For a change

These days, when you read or hear about someone being murdered, what happens? What happens when you hear that someone had an accident, and that person did not make it out alive? This is what happens. Outwardly, we are like, “poor person”. But what we are really thinking is, “I am glad that it was not me”. It is sad how cold-hearted we can be. How, on most cases, we have no real pity, just our wellbeing in mind. In this world, we have grown so used to violence causing death, that our ability to feel pity and compassion towards others is fading, or if we feel pity, it is only for ourselves.
It is painful to see how low we have fallen. We were once a compassionate race, supporting our brothers in their grief, helping them to carry the burden of death on our shoulders. We where one, morning together for the loss of a brother or sister. Just look at us now, without pity for others; just selfishly, for ourselves. I remember that day, when I learned that a pilot was flying in the middle of a storm, in Guatemala, and he crashed in a volcano. Of course, he didn’t make it out alive, and I actually had met that man. Sure, not for long, but I met him all the same, and did I feel anything when I learned about his death?

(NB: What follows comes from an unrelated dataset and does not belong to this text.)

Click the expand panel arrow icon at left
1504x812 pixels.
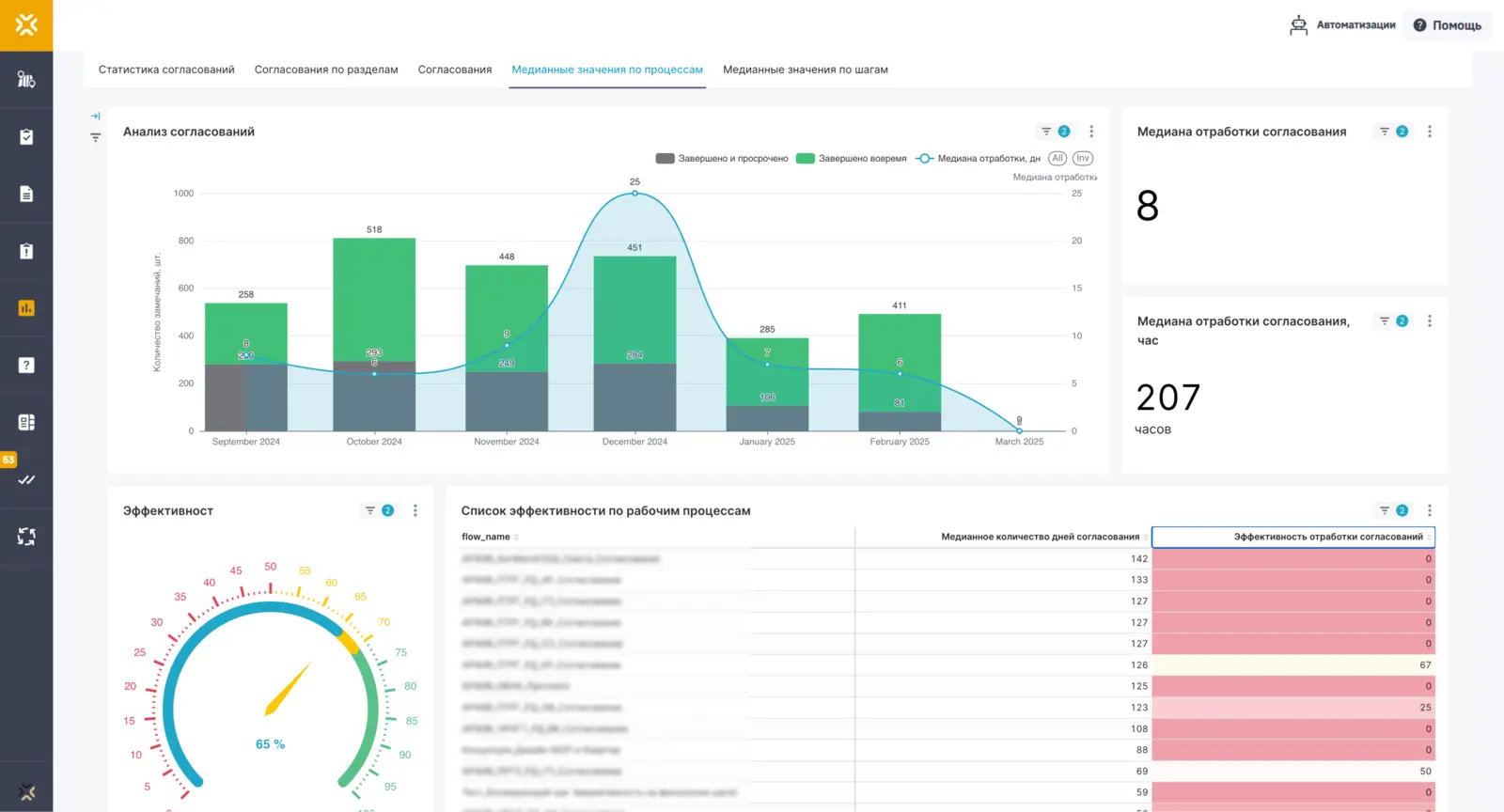[95, 116]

I wish I could say otherwise, but I only felt relief knowing that it wasn’t me. I also met a man who also was a pilot, and he piloted stunt planes. In one of his shows, he miscalculated a stunt, and his plane went down, and he died. I did not know him much, but still. When my father told me that he had died, I was like “I am so sorry for his family, and for him,” but again, I only felt relief that it was not me. It is a shame, because this false pity is second nature. I mean, I new those two men who died, and I only felt relief that it was not me, for God’s sake! I should have felt sorry, and sad, since they where my brothers, in a sense, and yet, the only emotion in my heart was relief to know that it was not me who had perished. This false pity is second nature to all of us. When we say that we are sorry for the loss of someone, we only do it because it is the right thing to do, and not because we feel the pain and loss or that we actually feel compassion towards the person who died, or his family. This false pity is the reason for why there is so much violence. When someone murders someone else, he has no pity. He is only thinking “I will kill him, and so what? Who cares if he dies anyway?’’ We just do not care anymore, we do not care if someone dies from an accident or from a murder, and we do not care to know why or how did it happen, or who did it. Why do you think that some decades back, there was not as much violence as there is now? Back then, people still had the ability to feel pity and compassion towards others.

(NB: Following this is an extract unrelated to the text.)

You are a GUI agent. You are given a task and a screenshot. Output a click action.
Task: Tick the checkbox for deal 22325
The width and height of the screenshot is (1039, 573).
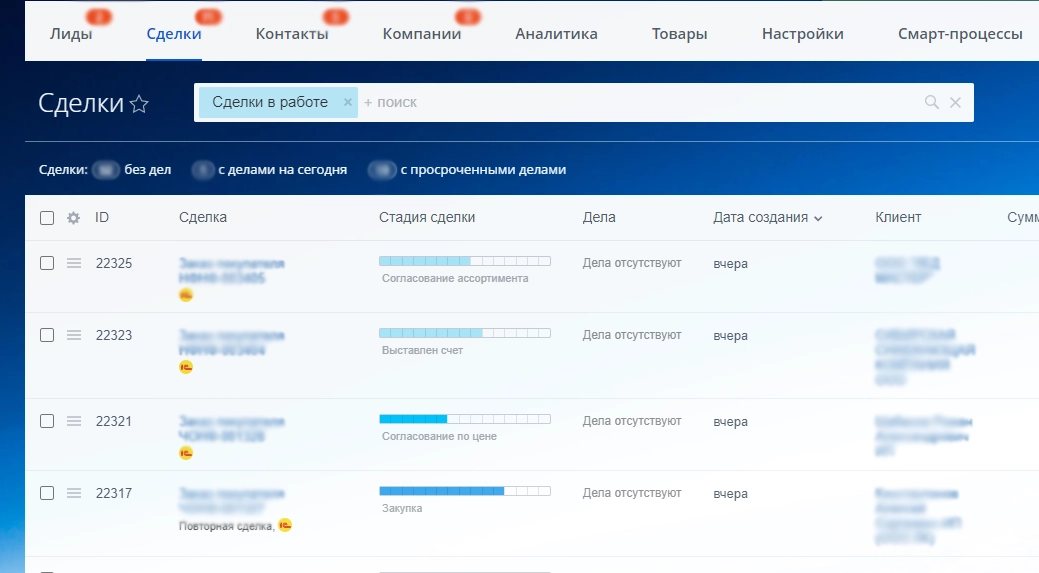pos(47,263)
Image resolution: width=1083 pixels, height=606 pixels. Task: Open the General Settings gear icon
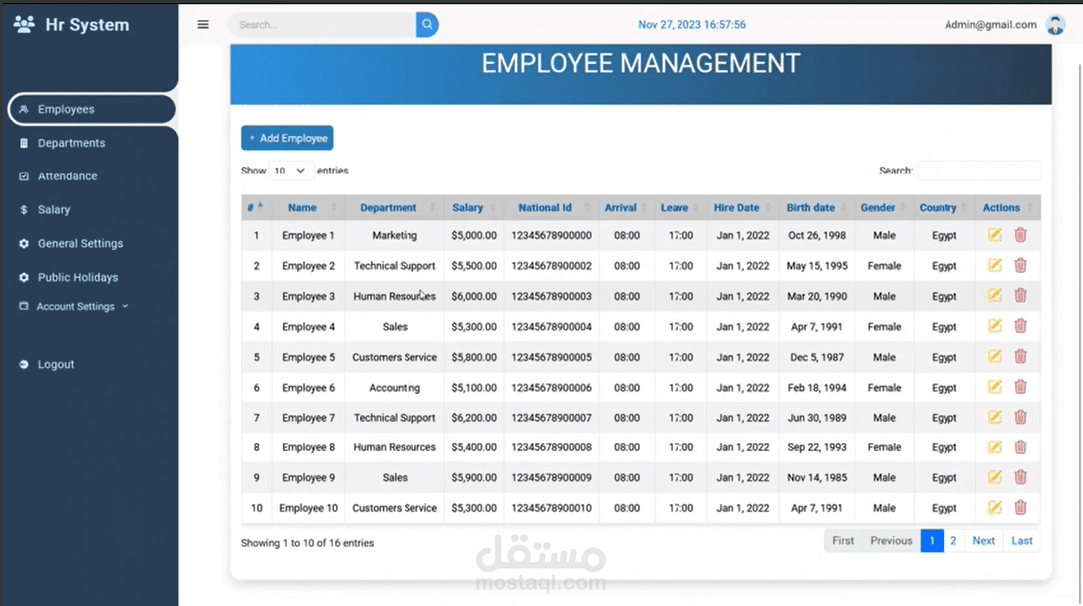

In this world, we have grown so used to violence causing death, that our ability to feel pity and compassion towards others is fading, or if we feel pity, it is only for ourselves. No matter how much it costs us, we must learn to feel pity and compassion towards others once again. This false pity must end. The only ones being tricked by feeling this false pity, is ourselves, no-one else. If our ability to feel pity; I mean real pity; fades, nothing will be left. We will only be shells of what we ones were. We will loose our humanity, or what ever of it we have left. Our ability to feel pity and compassion towards others is what makes us human. Why do you think that God forgives us when we sinn, if we ask for his forgiveness? It is because of pity, he knows that we have a tendency to sin, and so he forgives us. We must let go of the lie that we have lived, this false pity, we must learn to feel real pity, as it was before, as others have before us. We must learn to feel pity ones again. We must do it for us. We must do it because it is the only way forward. We must do it for a change.